In the two years since the 2016 US election, it seems ever more clear that Thucydides is the greatest historian not only of empire but also of contemporary politics. This excerpt is his account of civil war in Corcyra, 427 BC—and, equally, of politics in America, AD 2018:

So revolutions broke out in city after city, and in places where the revolutions occurred late the knowledge of what had happened previously in other places caused still new extravagances of revolutionary zeal, expressed by an elaboration in the methods of seizing power and by unheard-of atrocities in revenge. To fit in with the change of events, words, too, had to change their usual meanings. What used to be described as a thoughtless act of aggression was now regarded as the courage one would expect to find in a party member; to think of the future and wait was merely another way of saying one was a coward; any idea of moderation was just an attempt to disguise one’s unmanly character; ability to understand a question from all sides meant that one was totally unfitted for action. Fanatical enthusiasm was the mark of a real man, and to plot against an enemy behind his back was perfectly legitimate self-defense. Anyone who held violent opinions could always be trusted, and anyone who objected to them became a suspect. To plot successfully was a sign of intelligence, but it was still cleverer to see that a plot was hatching. If one attempted to provide against having to do either, one was disrupting the unity of the party and acting out of fear of the opposition. In short, it was equally praiseworthy to get one’s blow in first against someone who was going to do wrong, and to denounce someone who had no intention of doing any wrong at all. Family relations were a weaker tie than party membership, since party members were more ready to go to any extreme for any reason whatever. These parties were not formed to enjoy the benefits of the established laws, but to acquire power by overthrowing the existing regime; and the members of these parties felt confidence in each other not because of any fellowship in a religious communion, but because they were partners in crime. If an opponent made a reasonable speech, the party in power, so far from giving it a generous reception, took every precaution to see that it had no practical effect.

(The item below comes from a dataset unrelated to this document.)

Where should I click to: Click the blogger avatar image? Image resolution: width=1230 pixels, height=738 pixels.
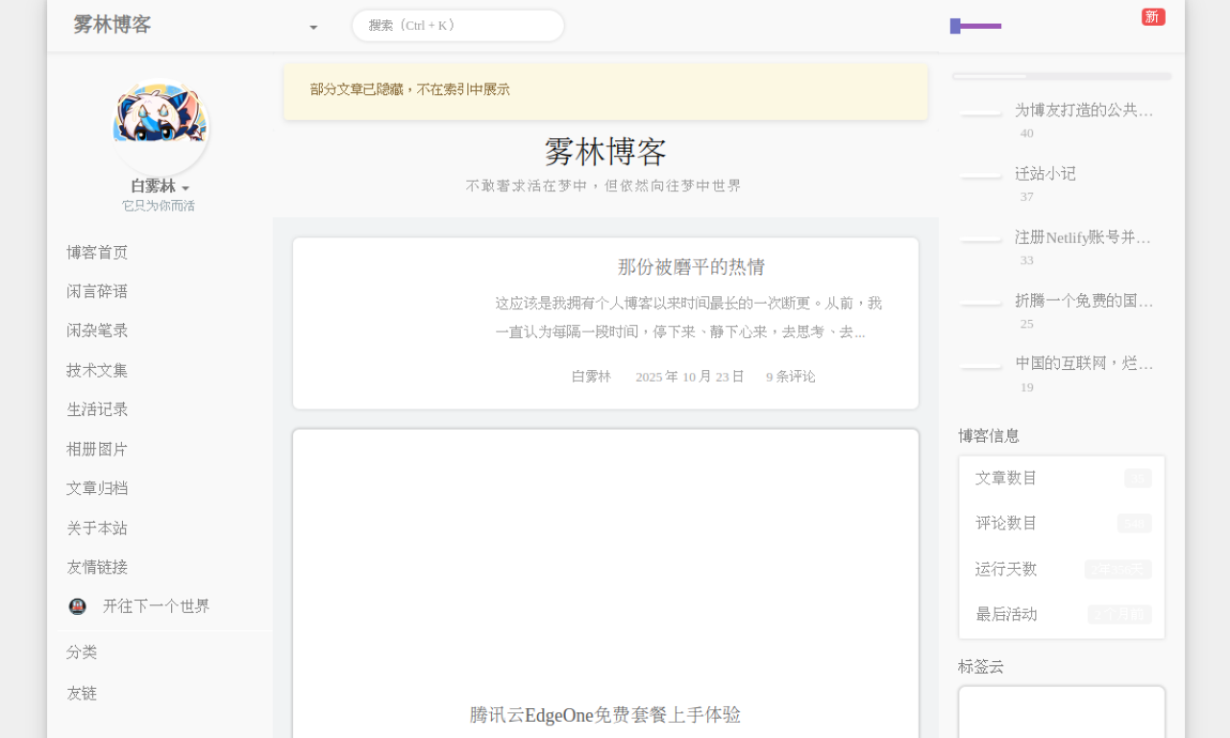pyautogui.click(x=160, y=127)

Revenge was more important than self-preservation. And if pacts of mutual security were made, they were entered into by the two parties only in order to meet some temporary difficulty, and remained in force only so long as there was no other weapon available. When the chance came, the one who first seized it boldly, catching his enemy off his guard, enjoyed a revenge that was all the sweeter from having been taken, not openly, but because of a breach of faith. It was safer that way, it was considered, and at the same time a victory won by treachery gave one a title for superior intelligence. And indeed most people are more ready to call villainy cleverness than simple-mindedness honesty. They are proud of the first quality and ashamed of the second.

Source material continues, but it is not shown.